Лучше ли был слух у этих людей? На сей раз — как отличить глухоту от рассеянности? Искатель Грааля, не расслышавший в лесу предостережений зеленого карлика, или задремавший король, у которого удар копья по шлему вызвал приступ безумия[9], — были ли они глухими? Насколько я знаю, изображений персонажей со слуховым рожком у оглохшего уха нет. Однако, имея дело с цивилизацией, где господствовала устная речь, хотелось бы знать, достигал ли ушей призыв дозорного, увидевшего с колокольни приближение рутьеров[10], или зазывные крики торговцев в Париже либо в других местах — не говоря уже о другой крайности, о шепоте «совершенных» катаров на ухо умиравшим единоверцам или о прерывистых предсказаниях впавшего в транс колдуна. Впрочем, одна проблема стоит всех других: конечно, мы знаем о великолепной акустике очень многих церковных нефов, и отмечен даже высокий уровень познаний архитекторов, умевших добиться хорошей слышимости мелодий и песен; но как огромная, плотная толпа, поглощающая все звуки, могла уловить слова проповедника, говорил ли он на латыни или на другом языке? Что было делать — отказываться, подобно доминиканцам, от боковых нефов? Трудновато представить, чтобы святого Бернарда, взывавшего к тысячной толпе крестоносцев у подножия церкви Магдалины в Везеле[11], могли слышать по ту сторону холма, как, впрочем, в свое время и Иисуса, произносящего «Нагорную проповедь». В каком виде эти слова, передаваемые из уст в уста, доходили до самых дальних верующих?

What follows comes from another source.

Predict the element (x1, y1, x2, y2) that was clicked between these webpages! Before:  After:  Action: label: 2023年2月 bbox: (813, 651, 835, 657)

Мы любим удивляться чрезвычайно чуткой реакции на прикосновение, какую демонстрируют многие домашние или дикие животные. У людей грудной ребенок вступает в контакт с миром, где живет, посредством рта, куда тащит любой предмет. Став взрослым, он не отказывается от этой первичной формы познания. В средневековье безраздельно властвовал поцелуй, adoratio: в знак единения и мира целовали в губы, в знак покорности и благоговения целовали руку или ногу господина или же реликвию, ласку или удовольствие выражал поцелуй тела ребенка или возлюбленной. В этих жестах, по-прежнему знакомых нам, проявлялось единство плотского и символического. Кстати, средневековье было культурой жеста — движений всего тела в танце, движений крестьян во время празднеств или самих клириков при совершении сакральных ритуалов; но были и жесты, выражавшие движения души — от простого кивка в знак приветствия до коленопреклоненной позы подчинившегося или молящегося человека. Тогда легко объяснить, как жест из одной сферы попадал в другую: сложенные ладони — жест античного раба, отдававшего себя в распоряжение хозяина, в средневековье стал жестом вассала, вкладывавшего руки в руки сеньора, или жестом обращавшегося к Богу христианина, который, начиная с раннего средневековья отказался от позы «молящегося» античности с воздетыми к небу руками. Еще было важно, чтобы эти жесты оставались выверенными; искажение лишило бы их всякого символического значения — короли и понтифики сохраняли неподвижность, держа в руках орудия власти, и даже танец не мог утратить своего сакрального смысла: это было игровое, но благочестивое действо, а не сладострастный или дьявольский транс, который следовало оставить ведьмам или бесноватым.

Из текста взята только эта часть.